Il ponte aveva assunto nel tempo il nome di Ponte dell’Industria in una città che di industrie – a parte il cinema e la Tv – ha sempre conosciuto al più quella edilizia.
L’area dell’Ostiense ne è un esempio appropriato, una zona periferica, quasi in stato d’abbandono, trasformata in un vero polo industriale, con i suoi altiforni e le grandi strutture, le sirene delle fabbriche, le maestranze al lavoro, il fumo, l’odore pungente, forte, sprigionato dalla trasformazione del carbon coke in gas. Perché in quella zona, dopo un lungo dibattito, si decise d’impiantare anche il gazometro, cioè un marchingegno che dalla lavorazione del coke ricavasse gas da illuminazione.
Lo Stato Pontificio non brillava certo per voglia di innovazione. I papi temevano le novità, ogni nuovo ritrovato, ideologia, costume, era considerato un pericolo per la salute delle anime.
Papa Gregorio XVI commentò l’avvento dell’illuminazione a gas come una pericolosa ingerenza umana nel naturale alternarsi del giorno e della notte, poco meno di un attentato all’opera del Creatore. Il suo successore, Pio IX, almeno all’inizio la pensa diversamente e poco dopo la sua elezione indice una gara per l’illuminazione a gas della Città Eterna.
Si studia l’area più adatta comprese le ricadute, diremmo oggi, ecologiche. Alla fine, si sceglie un’ampia porzione di terreno dell’attuale Circo Massimo.
Siamo nell’anno 1852 e arrivano capitali inglesi per sostenere un’impresa che cammin facendo si è rivelata, come spesso succede, più complessa e costosa del previsto. La City of Rome and Italian Gas Light e Coke Company, poi denominata Compagnia Anglo-Americana dell’illuminazione a gas, si insedia nella capitale e nel giro di un anno realizza il primo impianto di produzione nell’attuale via dei Cerchi. Se non ci fossero le foto a documentarlo sembrerebbe incredibile la scelta di quel luogo, ricco di memorie classiche, di così alto pregio archeologico.
Gli anni successivi vedono l’Unità d’Italia, il ricongiungimento di Roma (con una popolazione di poco più di 200 mila abitanti!) al resto del paese. La scommessa diventa quella di far entrare la ex capitale pontificia nel concerto delle grandi metropoli europee.
La nuova capitale dei Regno vedrà le sue strade illuminate da oltre 2mila lampioni. C’è bisogno di dare luce ai nuovi quartieri costruiti per i Ministeri, le abitazioni dei funzionari, gli immigrati attirati da più accettabili condizioni politiche, i privati che chiedono anche loro gas per le abitazioni.

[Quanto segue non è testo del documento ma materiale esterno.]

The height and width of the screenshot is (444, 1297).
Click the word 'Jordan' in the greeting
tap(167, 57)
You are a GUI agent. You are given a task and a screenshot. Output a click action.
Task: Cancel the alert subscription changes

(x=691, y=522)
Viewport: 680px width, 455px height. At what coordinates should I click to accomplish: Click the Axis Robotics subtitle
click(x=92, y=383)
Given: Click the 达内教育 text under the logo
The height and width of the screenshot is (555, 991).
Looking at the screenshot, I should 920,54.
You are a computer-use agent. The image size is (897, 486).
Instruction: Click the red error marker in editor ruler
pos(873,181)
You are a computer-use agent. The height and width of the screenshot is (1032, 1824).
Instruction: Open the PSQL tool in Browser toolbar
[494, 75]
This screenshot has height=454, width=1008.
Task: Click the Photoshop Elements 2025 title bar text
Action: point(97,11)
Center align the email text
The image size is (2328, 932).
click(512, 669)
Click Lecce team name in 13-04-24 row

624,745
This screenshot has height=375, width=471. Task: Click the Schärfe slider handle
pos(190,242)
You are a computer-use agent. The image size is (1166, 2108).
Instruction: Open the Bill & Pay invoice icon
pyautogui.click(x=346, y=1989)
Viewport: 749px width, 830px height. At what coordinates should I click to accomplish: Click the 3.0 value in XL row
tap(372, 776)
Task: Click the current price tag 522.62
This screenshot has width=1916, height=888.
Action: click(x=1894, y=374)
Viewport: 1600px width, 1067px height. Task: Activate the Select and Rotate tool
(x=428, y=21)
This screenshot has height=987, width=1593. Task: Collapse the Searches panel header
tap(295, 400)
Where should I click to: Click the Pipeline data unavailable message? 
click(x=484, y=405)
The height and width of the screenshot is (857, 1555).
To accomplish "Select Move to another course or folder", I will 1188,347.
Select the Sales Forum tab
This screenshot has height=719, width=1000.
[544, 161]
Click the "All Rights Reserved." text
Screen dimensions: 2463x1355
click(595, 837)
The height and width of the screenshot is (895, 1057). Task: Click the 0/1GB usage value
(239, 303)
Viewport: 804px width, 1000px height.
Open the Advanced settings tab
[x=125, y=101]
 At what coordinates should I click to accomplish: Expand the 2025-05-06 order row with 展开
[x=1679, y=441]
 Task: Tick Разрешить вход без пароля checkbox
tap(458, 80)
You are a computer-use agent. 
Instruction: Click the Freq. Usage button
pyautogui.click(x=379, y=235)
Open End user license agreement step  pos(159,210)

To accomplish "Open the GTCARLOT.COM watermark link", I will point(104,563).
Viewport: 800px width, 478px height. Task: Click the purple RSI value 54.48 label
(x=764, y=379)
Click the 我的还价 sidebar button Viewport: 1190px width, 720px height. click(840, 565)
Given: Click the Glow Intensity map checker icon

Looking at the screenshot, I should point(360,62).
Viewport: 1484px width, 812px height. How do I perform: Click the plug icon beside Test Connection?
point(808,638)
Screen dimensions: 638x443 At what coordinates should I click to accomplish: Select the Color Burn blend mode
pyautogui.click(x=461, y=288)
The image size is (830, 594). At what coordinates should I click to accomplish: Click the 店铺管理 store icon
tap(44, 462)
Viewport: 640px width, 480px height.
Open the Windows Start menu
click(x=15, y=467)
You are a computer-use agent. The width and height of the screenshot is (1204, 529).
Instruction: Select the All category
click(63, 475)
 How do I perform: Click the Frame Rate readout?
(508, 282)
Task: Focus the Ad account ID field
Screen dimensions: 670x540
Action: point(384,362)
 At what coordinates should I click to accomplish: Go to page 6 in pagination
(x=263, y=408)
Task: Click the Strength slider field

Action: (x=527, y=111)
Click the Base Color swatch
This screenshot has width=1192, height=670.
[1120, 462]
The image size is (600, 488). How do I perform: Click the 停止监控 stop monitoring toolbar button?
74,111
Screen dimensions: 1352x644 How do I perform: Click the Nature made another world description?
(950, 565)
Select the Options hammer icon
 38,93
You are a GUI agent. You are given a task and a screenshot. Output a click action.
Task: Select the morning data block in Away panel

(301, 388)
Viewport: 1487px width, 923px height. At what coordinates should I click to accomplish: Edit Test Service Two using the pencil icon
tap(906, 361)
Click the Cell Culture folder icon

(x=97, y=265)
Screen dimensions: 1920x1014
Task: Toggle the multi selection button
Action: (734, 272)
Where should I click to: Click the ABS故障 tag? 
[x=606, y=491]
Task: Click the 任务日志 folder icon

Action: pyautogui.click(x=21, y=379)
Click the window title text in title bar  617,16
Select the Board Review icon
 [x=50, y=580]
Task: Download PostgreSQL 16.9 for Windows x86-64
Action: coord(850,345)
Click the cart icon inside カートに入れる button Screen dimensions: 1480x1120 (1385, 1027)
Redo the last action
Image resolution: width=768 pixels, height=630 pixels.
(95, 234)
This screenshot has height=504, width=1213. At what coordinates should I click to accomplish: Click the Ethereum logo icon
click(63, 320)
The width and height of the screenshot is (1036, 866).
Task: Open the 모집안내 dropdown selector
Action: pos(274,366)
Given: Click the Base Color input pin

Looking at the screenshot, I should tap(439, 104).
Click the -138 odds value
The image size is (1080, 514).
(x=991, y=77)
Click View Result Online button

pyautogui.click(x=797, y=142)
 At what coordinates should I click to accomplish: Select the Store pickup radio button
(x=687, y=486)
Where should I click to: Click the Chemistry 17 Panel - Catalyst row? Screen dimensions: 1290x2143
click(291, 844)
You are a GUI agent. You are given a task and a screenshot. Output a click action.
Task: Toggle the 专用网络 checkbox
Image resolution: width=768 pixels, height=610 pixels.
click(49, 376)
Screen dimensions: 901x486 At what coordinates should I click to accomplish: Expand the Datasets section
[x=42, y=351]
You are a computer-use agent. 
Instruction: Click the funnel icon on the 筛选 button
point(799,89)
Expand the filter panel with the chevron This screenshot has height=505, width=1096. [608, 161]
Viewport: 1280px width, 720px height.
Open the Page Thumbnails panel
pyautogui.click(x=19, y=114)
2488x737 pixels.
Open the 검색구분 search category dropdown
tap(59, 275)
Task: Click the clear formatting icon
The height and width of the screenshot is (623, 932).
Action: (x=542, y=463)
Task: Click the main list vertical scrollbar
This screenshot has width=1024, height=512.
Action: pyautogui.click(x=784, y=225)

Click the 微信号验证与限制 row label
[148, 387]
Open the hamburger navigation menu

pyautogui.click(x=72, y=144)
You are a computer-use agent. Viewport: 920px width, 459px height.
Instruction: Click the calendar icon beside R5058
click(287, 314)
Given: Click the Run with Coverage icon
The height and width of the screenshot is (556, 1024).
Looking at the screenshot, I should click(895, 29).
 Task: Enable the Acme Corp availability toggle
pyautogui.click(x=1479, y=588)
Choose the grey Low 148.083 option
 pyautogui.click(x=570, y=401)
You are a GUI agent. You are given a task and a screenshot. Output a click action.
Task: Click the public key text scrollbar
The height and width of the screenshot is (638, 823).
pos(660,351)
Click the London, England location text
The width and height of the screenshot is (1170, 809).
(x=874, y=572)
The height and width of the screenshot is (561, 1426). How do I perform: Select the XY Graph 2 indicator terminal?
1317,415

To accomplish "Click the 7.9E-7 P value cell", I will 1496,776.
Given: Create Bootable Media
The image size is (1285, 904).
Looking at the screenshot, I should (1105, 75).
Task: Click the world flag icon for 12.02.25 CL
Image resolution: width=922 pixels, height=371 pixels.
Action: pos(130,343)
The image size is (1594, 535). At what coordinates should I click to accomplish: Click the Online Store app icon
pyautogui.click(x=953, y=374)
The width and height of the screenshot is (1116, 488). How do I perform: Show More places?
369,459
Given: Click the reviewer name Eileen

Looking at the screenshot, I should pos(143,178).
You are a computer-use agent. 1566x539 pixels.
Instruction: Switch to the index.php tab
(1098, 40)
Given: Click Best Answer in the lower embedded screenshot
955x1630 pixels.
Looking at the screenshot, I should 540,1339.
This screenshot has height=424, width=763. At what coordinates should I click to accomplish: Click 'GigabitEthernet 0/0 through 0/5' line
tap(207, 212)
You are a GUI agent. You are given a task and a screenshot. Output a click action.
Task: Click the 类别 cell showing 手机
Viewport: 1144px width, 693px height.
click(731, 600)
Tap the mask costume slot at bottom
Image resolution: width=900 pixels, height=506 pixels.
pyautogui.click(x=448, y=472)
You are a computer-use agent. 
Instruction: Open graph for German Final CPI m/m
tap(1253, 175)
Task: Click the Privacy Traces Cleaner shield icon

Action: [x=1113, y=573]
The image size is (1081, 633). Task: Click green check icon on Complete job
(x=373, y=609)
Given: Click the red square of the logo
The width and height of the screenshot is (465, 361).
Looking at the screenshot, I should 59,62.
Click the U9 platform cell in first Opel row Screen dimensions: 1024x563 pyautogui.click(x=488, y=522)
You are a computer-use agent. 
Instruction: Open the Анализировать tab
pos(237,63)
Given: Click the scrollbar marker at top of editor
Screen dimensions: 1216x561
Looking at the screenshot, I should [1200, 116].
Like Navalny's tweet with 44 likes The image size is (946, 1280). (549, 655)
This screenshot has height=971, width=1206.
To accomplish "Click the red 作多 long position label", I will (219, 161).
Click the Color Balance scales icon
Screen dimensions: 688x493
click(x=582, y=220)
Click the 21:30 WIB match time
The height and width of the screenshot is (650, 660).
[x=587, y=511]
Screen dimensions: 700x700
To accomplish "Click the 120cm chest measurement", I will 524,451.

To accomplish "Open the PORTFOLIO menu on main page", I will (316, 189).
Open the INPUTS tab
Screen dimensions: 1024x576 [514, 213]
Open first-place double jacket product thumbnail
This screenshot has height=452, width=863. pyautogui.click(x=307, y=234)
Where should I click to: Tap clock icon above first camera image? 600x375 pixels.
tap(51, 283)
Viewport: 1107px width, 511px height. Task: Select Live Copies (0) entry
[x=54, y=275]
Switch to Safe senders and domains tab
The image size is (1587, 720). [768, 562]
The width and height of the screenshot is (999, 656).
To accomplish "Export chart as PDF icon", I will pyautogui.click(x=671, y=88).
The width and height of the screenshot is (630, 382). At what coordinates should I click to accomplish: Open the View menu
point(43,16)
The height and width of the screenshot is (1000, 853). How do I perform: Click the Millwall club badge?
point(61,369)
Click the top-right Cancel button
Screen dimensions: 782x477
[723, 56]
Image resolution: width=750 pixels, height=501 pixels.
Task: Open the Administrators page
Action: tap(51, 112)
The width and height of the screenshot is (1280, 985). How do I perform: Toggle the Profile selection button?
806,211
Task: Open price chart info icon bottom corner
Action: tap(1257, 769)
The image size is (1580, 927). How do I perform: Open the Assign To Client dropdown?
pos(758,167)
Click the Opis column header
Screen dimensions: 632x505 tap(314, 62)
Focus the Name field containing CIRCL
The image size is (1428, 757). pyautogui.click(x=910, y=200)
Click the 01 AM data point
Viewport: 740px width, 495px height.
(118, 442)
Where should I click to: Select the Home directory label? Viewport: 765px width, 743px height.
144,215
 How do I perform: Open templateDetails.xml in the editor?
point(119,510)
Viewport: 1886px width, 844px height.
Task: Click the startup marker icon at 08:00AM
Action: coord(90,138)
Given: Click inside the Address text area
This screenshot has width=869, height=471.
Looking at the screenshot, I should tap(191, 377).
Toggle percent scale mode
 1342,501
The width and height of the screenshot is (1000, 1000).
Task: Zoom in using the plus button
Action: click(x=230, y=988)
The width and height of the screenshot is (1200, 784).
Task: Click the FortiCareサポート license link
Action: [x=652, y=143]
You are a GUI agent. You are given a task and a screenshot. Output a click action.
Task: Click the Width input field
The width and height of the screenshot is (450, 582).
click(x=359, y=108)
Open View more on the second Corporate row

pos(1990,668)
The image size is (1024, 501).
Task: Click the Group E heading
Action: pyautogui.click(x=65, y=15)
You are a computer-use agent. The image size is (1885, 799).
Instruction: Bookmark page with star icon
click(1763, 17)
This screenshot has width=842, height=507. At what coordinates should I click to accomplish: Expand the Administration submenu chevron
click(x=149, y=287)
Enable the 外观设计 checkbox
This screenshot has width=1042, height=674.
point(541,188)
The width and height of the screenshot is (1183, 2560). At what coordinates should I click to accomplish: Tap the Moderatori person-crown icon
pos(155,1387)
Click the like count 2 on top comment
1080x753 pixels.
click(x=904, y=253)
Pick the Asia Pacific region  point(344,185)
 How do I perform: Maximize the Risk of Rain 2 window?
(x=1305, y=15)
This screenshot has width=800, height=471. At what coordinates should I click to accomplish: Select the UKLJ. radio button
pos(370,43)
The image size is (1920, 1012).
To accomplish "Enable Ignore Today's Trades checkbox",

In breve tempo, lo stabilimento del Circo Massimo diventa insufficiente. Si cerca così una nuova area, in linea con la visione urbanistica e lo slancio industriale del sindaco Ernesto Nathan (1907-1913), per unanime riconoscimento tra i migliori che la capitale d’Italia abbia mai avuto. Oggi, il vecchio gazometro e il Ponte di Ferro sono ormai archeologia industriale a testimonianza di scelte diverse, di un mondo che va avanti e abbandona ciò che resta del passato a sonnecchiare sulle rive del Tevere.